Collected data entries:
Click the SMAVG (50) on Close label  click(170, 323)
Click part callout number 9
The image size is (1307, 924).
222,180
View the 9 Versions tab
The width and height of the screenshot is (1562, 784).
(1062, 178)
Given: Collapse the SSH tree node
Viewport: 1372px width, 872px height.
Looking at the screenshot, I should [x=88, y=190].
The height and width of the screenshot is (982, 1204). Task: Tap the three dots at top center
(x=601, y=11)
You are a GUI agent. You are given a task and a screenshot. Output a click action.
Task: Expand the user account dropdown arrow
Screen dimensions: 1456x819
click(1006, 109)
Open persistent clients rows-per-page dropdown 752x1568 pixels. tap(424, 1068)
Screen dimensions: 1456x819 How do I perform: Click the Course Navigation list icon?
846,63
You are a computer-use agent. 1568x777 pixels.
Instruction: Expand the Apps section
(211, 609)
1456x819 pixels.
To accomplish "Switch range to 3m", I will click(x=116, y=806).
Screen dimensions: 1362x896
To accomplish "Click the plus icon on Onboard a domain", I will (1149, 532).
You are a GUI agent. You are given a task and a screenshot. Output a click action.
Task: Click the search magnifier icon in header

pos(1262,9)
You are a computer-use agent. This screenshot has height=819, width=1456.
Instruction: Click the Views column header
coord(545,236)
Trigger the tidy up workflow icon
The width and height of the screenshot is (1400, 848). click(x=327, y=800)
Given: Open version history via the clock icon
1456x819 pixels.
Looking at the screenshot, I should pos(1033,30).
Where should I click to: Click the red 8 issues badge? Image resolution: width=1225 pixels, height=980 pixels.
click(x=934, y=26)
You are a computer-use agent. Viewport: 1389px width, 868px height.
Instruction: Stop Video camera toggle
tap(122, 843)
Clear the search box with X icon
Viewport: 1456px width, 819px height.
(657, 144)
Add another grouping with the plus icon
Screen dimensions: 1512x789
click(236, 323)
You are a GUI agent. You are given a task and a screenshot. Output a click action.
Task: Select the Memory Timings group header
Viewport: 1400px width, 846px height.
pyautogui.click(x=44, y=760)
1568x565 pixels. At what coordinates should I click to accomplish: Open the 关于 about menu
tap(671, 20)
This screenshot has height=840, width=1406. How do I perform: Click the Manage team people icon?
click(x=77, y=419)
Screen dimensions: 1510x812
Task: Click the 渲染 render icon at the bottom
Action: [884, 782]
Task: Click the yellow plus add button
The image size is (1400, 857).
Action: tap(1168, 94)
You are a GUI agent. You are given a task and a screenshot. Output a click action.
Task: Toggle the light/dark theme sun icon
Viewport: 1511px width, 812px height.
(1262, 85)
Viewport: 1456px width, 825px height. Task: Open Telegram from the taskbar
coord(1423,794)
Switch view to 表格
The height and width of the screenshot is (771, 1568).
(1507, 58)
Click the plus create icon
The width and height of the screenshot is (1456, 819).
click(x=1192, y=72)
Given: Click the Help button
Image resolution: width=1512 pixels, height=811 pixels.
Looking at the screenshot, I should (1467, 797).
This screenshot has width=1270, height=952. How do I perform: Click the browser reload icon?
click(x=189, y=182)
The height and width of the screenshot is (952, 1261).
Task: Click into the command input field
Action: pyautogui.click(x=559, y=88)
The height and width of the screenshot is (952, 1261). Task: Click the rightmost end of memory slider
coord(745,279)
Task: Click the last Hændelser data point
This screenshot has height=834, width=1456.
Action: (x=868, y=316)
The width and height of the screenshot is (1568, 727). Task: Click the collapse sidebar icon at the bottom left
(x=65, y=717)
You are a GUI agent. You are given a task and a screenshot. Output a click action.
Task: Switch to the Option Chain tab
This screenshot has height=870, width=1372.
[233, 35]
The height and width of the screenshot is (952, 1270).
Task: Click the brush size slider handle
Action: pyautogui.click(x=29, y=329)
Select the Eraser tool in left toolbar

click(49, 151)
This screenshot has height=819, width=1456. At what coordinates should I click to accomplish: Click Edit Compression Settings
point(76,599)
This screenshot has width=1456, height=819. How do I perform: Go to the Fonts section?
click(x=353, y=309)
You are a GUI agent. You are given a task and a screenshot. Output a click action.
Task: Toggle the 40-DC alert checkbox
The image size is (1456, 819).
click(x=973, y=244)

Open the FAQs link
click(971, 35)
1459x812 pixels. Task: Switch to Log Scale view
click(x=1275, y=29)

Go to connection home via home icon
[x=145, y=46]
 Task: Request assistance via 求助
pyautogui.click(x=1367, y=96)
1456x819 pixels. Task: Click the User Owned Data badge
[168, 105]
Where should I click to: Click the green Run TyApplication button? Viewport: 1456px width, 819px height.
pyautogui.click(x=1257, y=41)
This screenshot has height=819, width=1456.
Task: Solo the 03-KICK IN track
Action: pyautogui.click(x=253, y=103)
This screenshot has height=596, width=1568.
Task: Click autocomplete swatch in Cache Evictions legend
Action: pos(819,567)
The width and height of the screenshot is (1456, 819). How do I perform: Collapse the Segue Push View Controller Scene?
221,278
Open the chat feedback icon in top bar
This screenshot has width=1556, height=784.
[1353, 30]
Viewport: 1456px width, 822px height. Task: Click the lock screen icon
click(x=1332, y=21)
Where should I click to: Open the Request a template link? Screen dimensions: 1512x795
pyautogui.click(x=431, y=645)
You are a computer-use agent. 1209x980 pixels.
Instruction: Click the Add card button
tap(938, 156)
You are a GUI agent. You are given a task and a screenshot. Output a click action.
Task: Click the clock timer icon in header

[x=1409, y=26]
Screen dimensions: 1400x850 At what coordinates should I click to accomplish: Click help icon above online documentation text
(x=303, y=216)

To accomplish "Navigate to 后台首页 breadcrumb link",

> TASK STATEMENT:
Every line above should be written out again exactly as it stands.

> EXERCISE RESULT:
Click the SMAVG (50) on Close label  click(170, 323)
Click part callout number 9
The image size is (1307, 924).
222,180
View the 9 Versions tab
The width and height of the screenshot is (1562, 784).
(1062, 178)
Given: Collapse the SSH tree node
Viewport: 1372px width, 872px height.
Looking at the screenshot, I should [x=88, y=190].
The height and width of the screenshot is (982, 1204). Task: Tap the three dots at top center
(x=601, y=11)
You are a GUI agent. You are given a task and a screenshot. Output a click action.
Task: Expand the user account dropdown arrow
Screen dimensions: 1456x819
click(1006, 109)
Open persistent clients rows-per-page dropdown 752x1568 pixels. tap(424, 1068)
Screen dimensions: 1456x819 How do I perform: Click the Course Navigation list icon?
846,63
You are a computer-use agent. 1568x777 pixels.
Instruction: Expand the Apps section
(211, 609)
1456x819 pixels.
To accomplish "Switch range to 3m", I will click(x=116, y=806).
Screen dimensions: 1362x896
To accomplish "Click the plus icon on Onboard a domain", I will (1149, 532).
You are a GUI agent. You are given a task and a screenshot. Output a click action.
Task: Click the search magnifier icon in header

pos(1262,9)
You are a computer-use agent. This screenshot has height=819, width=1456.
Instruction: Click the Views column header
coord(545,236)
Trigger the tidy up workflow icon
The width and height of the screenshot is (1400, 848). click(x=327, y=800)
Given: Open version history via the clock icon
1456x819 pixels.
Looking at the screenshot, I should pos(1033,30).
Where should I click to: Click the red 8 issues badge? Image resolution: width=1225 pixels, height=980 pixels.
click(x=934, y=26)
You are a computer-use agent. Viewport: 1389px width, 868px height.
Instruction: Stop Video camera toggle
tap(122, 843)
Clear the search box with X icon
Viewport: 1456px width, 819px height.
(657, 144)
Add another grouping with the plus icon
Screen dimensions: 1512x789
click(236, 323)
You are a GUI agent. You are given a task and a screenshot. Output a click action.
Task: Select the Memory Timings group header
Viewport: 1400px width, 846px height.
pyautogui.click(x=44, y=760)
1568x565 pixels. At what coordinates should I click to accomplish: Open the 关于 about menu
tap(671, 20)
This screenshot has height=840, width=1406. How do I perform: Click the Manage team people icon?
click(x=77, y=419)
Screen dimensions: 1510x812
Task: Click the 渲染 render icon at the bottom
Action: [884, 782]
Task: Click the yellow plus add button
The image size is (1400, 857).
Action: tap(1168, 94)
You are a GUI agent. You are given a task and a screenshot. Output a click action.
Task: Toggle the light/dark theme sun icon
Viewport: 1511px width, 812px height.
(1262, 85)
Viewport: 1456px width, 825px height. Task: Open Telegram from the taskbar
coord(1423,794)
Switch view to 表格
The height and width of the screenshot is (771, 1568).
(1507, 58)
Click the plus create icon
The width and height of the screenshot is (1456, 819).
click(x=1192, y=72)
Given: Click the Help button
Image resolution: width=1512 pixels, height=811 pixels.
Looking at the screenshot, I should (1467, 797).
This screenshot has width=1270, height=952. How do I perform: Click the browser reload icon?
click(x=189, y=182)
The height and width of the screenshot is (952, 1261).
Task: Click into the command input field
Action: pyautogui.click(x=559, y=88)
The height and width of the screenshot is (952, 1261). Task: Click the rightmost end of memory slider
coord(745,279)
Task: Click the last Hændelser data point
This screenshot has height=834, width=1456.
Action: (x=868, y=316)
The width and height of the screenshot is (1568, 727). Task: Click the collapse sidebar icon at the bottom left
(x=65, y=717)
You are a GUI agent. You are given a task and a screenshot. Output a click action.
Task: Switch to the Option Chain tab
This screenshot has height=870, width=1372.
[233, 35]
The height and width of the screenshot is (952, 1270).
Task: Click the brush size slider handle
Action: pyautogui.click(x=29, y=329)
Select the Eraser tool in left toolbar

click(49, 151)
This screenshot has height=819, width=1456. At what coordinates should I click to accomplish: Click Edit Compression Settings
point(76,599)
This screenshot has width=1456, height=819. How do I perform: Go to the Fonts section?
click(x=353, y=309)
You are a GUI agent. You are given a task and a screenshot. Output a click action.
Task: Toggle the 40-DC alert checkbox
The image size is (1456, 819).
click(x=973, y=244)

Open the FAQs link
click(971, 35)
1459x812 pixels. Task: Switch to Log Scale view
click(x=1275, y=29)

Go to connection home via home icon
[x=145, y=46]
 Task: Request assistance via 求助
pyautogui.click(x=1367, y=96)
1456x819 pixels. Task: Click the User Owned Data badge
[168, 105]
Where should I click to: Click the green Run TyApplication button? Viewport: 1456px width, 819px height.
pyautogui.click(x=1257, y=41)
This screenshot has height=819, width=1456.
Task: Solo the 03-KICK IN track
Action: pyautogui.click(x=253, y=103)
This screenshot has height=596, width=1568.
Task: Click autocomplete swatch in Cache Evictions legend
Action: pos(819,567)
The width and height of the screenshot is (1456, 819). How do I perform: Collapse the Segue Push View Controller Scene?
221,278
Open the chat feedback icon in top bar
This screenshot has width=1556, height=784.
[1353, 30]
Viewport: 1456px width, 822px height. Task: Click the lock screen icon
click(x=1332, y=21)
Where should I click to: Open the Request a template link? Screen dimensions: 1512x795
pyautogui.click(x=431, y=645)
You are a computer-use agent. 1209x980 pixels.
Instruction: Click the Add card button
tap(938, 156)
You are a GUI agent. You are given a task and a screenshot. Output a click action.
Task: Click the clock timer icon in header

[x=1409, y=26]
Screen dimensions: 1400x850 At what coordinates should I click to accomplish: Click help icon above online documentation text
(x=303, y=216)

To accomplish "Navigate to 后台首页 breadcrumb link",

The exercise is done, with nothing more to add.